Cigars 101: Intro To Cigars and Golf

imageHere’s the first of a series on cigars by guest blogger David Cline, one of the GolfBlogger’s best friends from college. Here in Michigan (and likely elsewhere) cigars occupy a central part of golf culture, but I frankly don’t know enough about them write an intelligent article. So I drafted David, who not only is a cigar hobbyist, but also a professional writer.  (If anyone’s interested, I’m also looking for a guest blogger on whiskey, bourbon, mixed drinks, et. al.) Here’s the first on cigars:

igars and golf just seem to be a natural fit. Not every golfer will light up, and not every cigar smoker takes to the links, but to those who enjoy both pastimes, they blend together quite nicely.

During his tenure as Vice President in the Woodrow Wilson administration, Thomas Riley Marshall famously said, “What this country needs is a good five-cent cigar.” Unless you find a discounted pack of Swisher Sweets at your local 7-11, I seriously doubt you will find any cigars – of any quality – for that price.

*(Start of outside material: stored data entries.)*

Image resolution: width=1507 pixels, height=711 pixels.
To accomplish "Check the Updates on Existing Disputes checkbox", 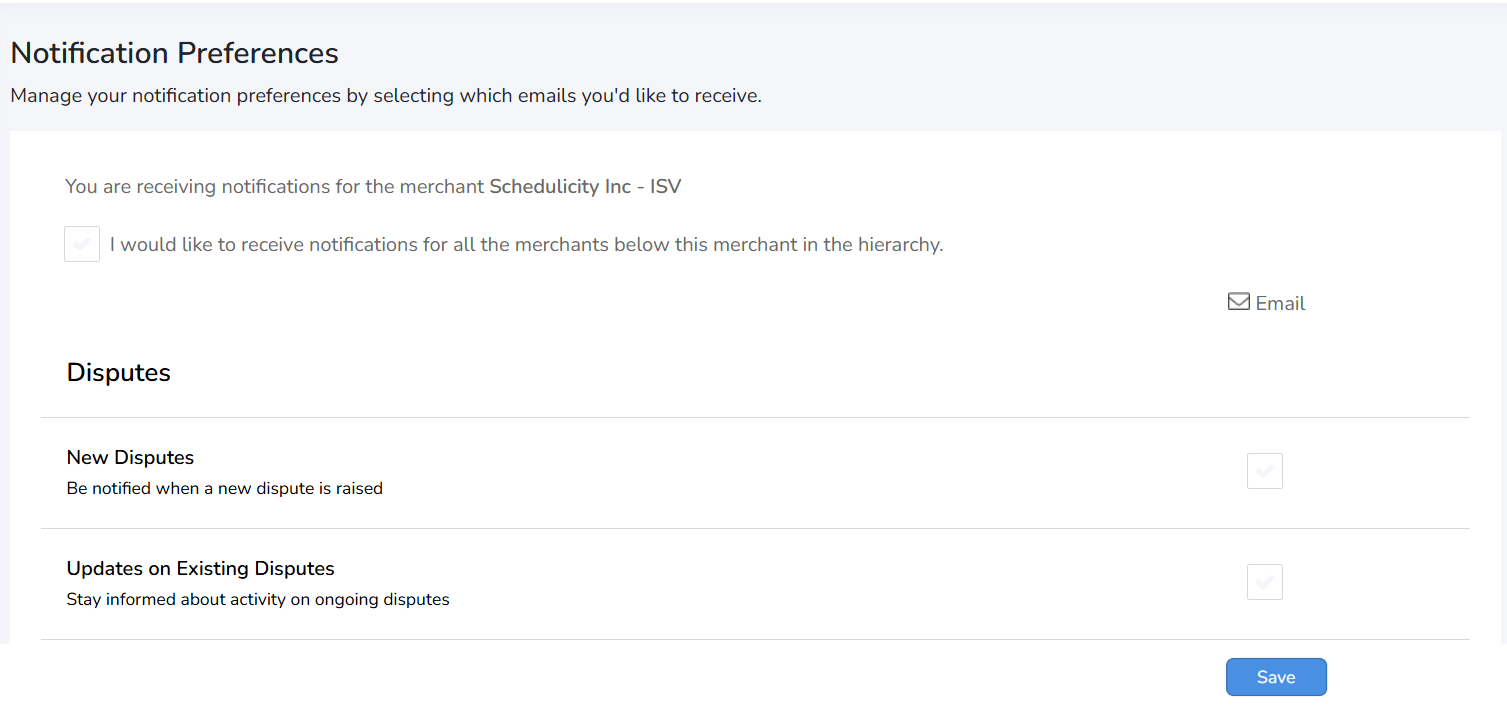I will click(1264, 582).
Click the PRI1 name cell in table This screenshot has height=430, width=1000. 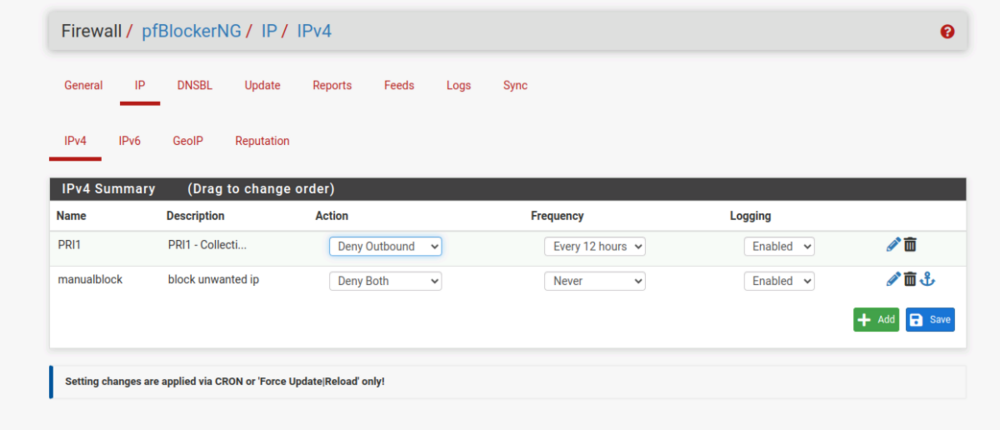(69, 245)
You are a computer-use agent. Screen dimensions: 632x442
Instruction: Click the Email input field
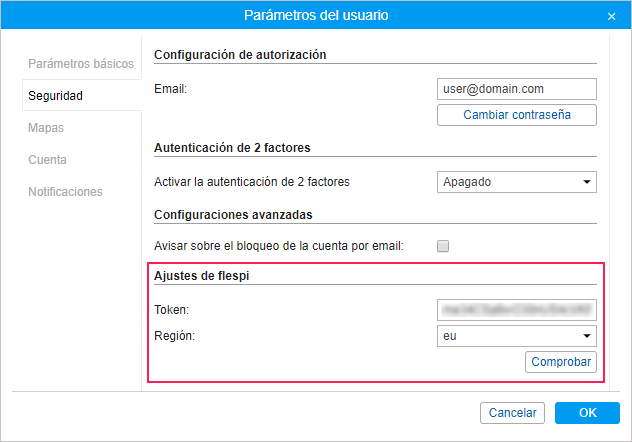(x=516, y=89)
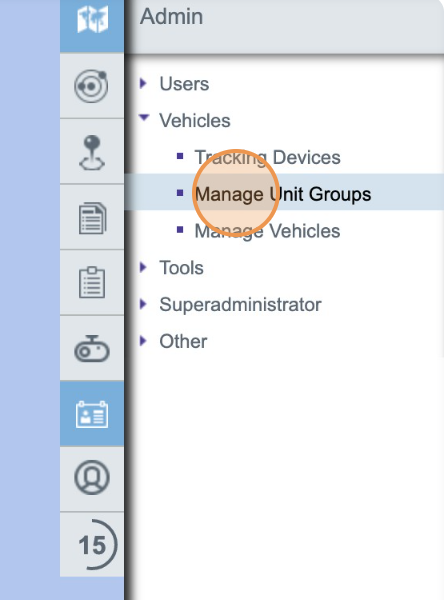Viewport: 446px width, 600px height.
Task: Collapse the Vehicles section arrow
Action: pyautogui.click(x=144, y=117)
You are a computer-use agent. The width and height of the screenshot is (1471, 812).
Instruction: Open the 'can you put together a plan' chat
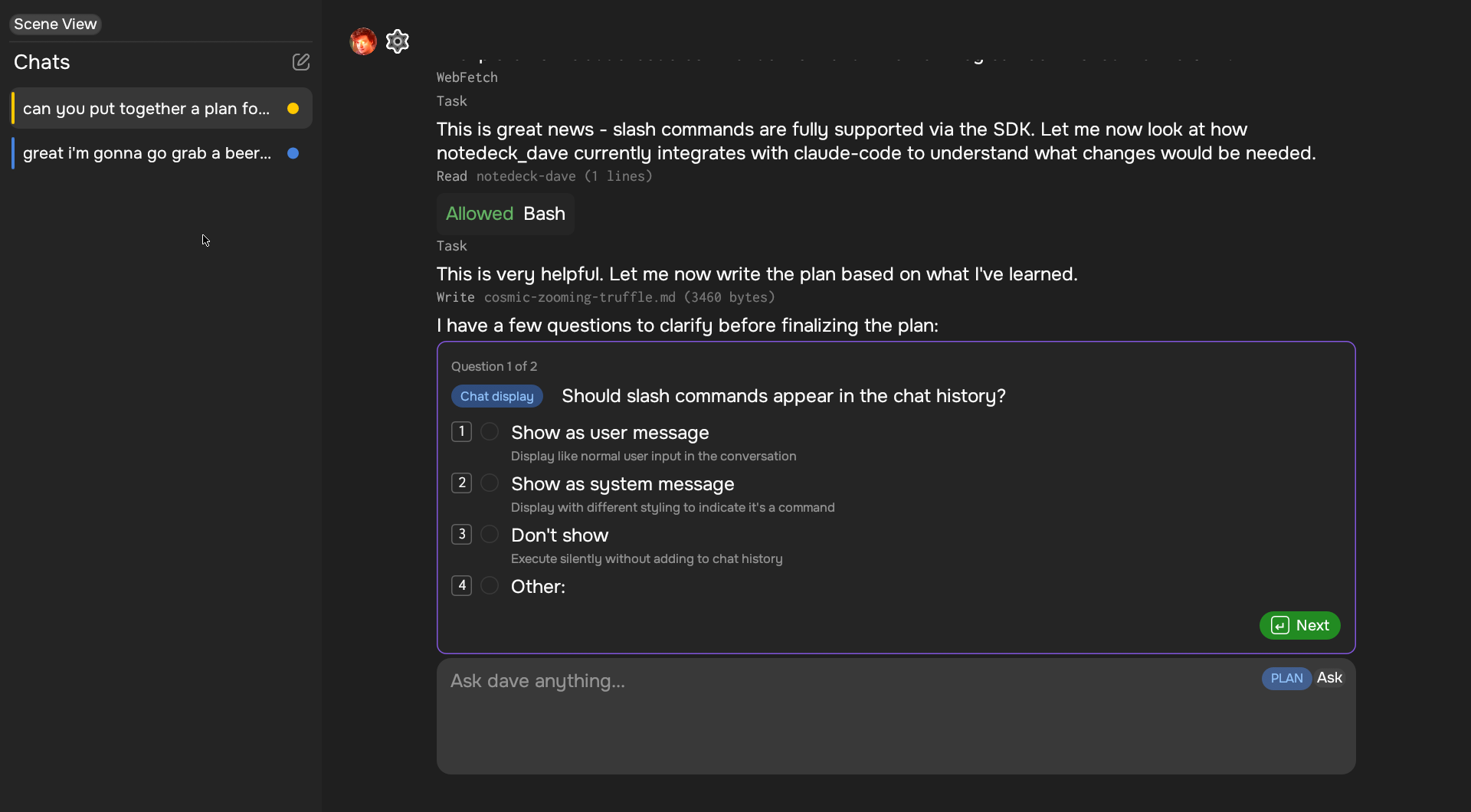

On the other hand, I don’t recommend smoking a $20 cigar while you swat the ball around your favorite course. Cigars, to me, are meant to be savored and enjoyed – and if you constantly have to put down your stogie to pick a club, put on your glove, hit the ball, take off your glove, etc., you are losing a lot of potential enjoyment.

You can find a cigar shop in just about every mid-size city these days, and within those shops, you will find at least a decent selection of cigars in terms of quality and price. As I said earlier, if you avoid the really expensive cigars, you can still find many that are high quality, good-tasting, easy to draw, and pleasant to smoke.

My current favorite is The Rocky Patel Edge Sumatra. The simple thin red wrapper at the foot hides the quality and taste of this cigar, both of which are outstanding. The Sumatra is firm yet very easy to draw, and consistently provides me with about an hour of smoke time. If I put it down for a few minutes, it holds its fire, and the taste and draw are just the same when I return.

The Sumatra costs $6.95 per stick at my shop; you may find it cheaper online, or where you live. It is a worthwhile investment, though, and even if you have a lousy day on the course, you will be rewarded with a fine cigar.

I will review other cigars in the future, and if you have suggestions, please pass them along. As you may have gathered, I don’t plan to try any high-end cigars; my price range will stop below $10.00. All the cigars I have smoked cost $10 or less, and just about all of them were enjoyable.